Exercise description :: Without including any picture, transcribe the entries below word for word.

(Records from a dataset)
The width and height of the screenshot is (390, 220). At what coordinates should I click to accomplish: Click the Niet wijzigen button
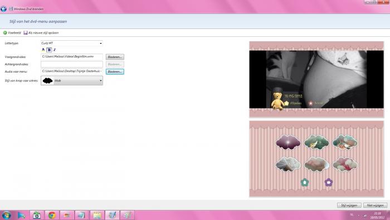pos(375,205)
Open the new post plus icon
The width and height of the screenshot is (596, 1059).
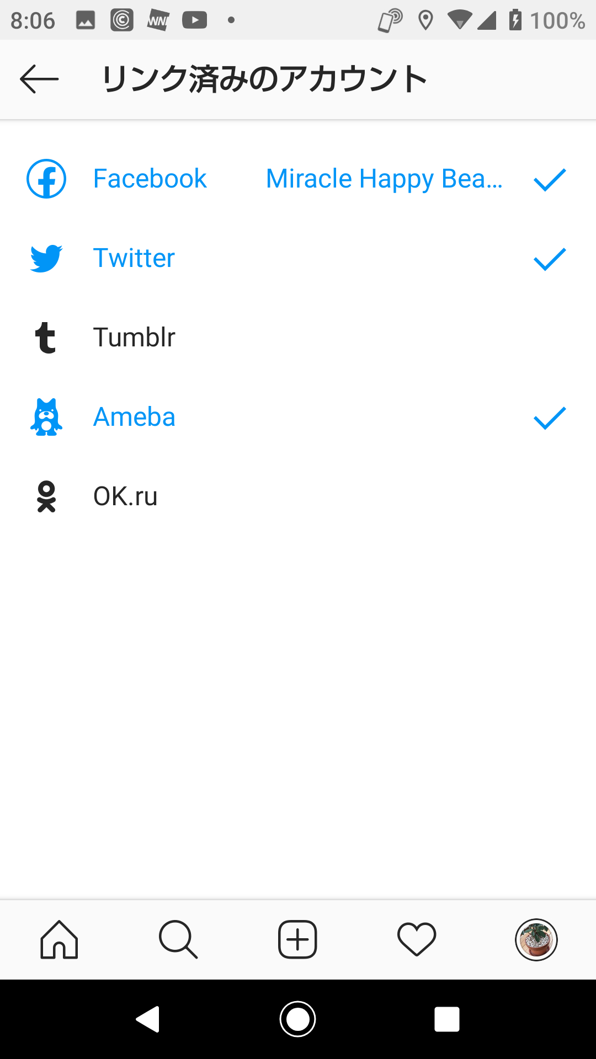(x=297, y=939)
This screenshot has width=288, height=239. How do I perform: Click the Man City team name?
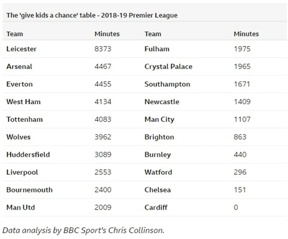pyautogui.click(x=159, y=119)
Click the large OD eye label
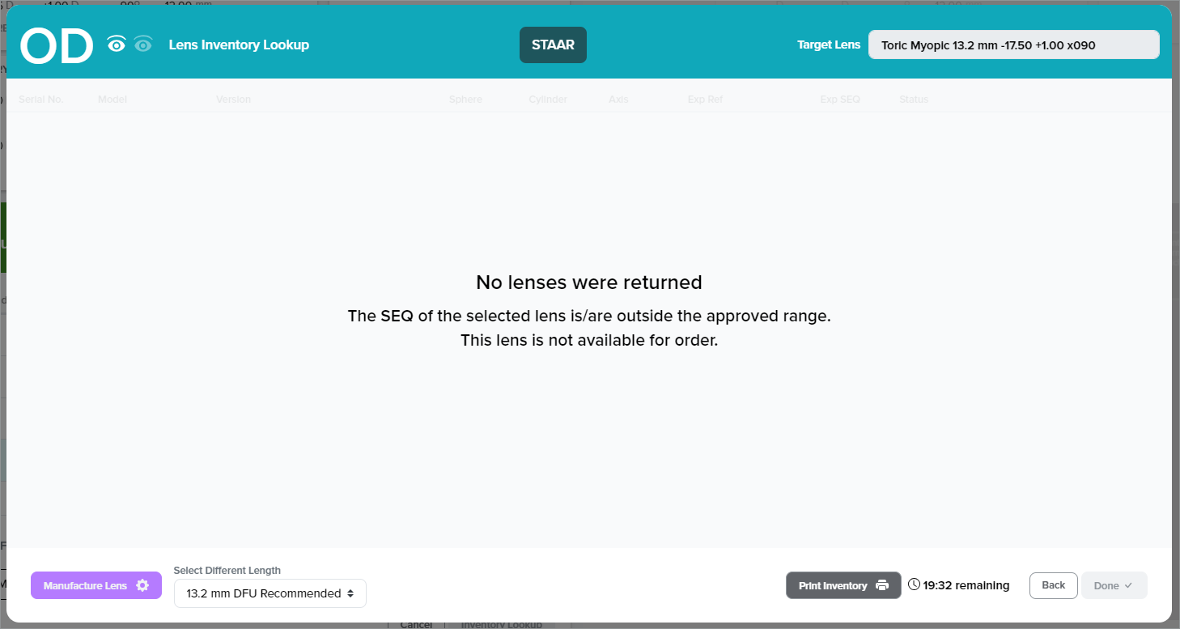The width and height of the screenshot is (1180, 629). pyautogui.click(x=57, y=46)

The answer ::
The width and height of the screenshot is (390, 220). At what coordinates should I click to accomplish: Click the Niet wijzigen button
pos(375,205)
Open the new post plus icon
The width and height of the screenshot is (596, 1059).
(x=297, y=939)
This screenshot has width=288, height=239. How do I perform: Click the Man City team name?
pyautogui.click(x=159, y=119)
Click the large OD eye label
The width and height of the screenshot is (1180, 629). pyautogui.click(x=57, y=46)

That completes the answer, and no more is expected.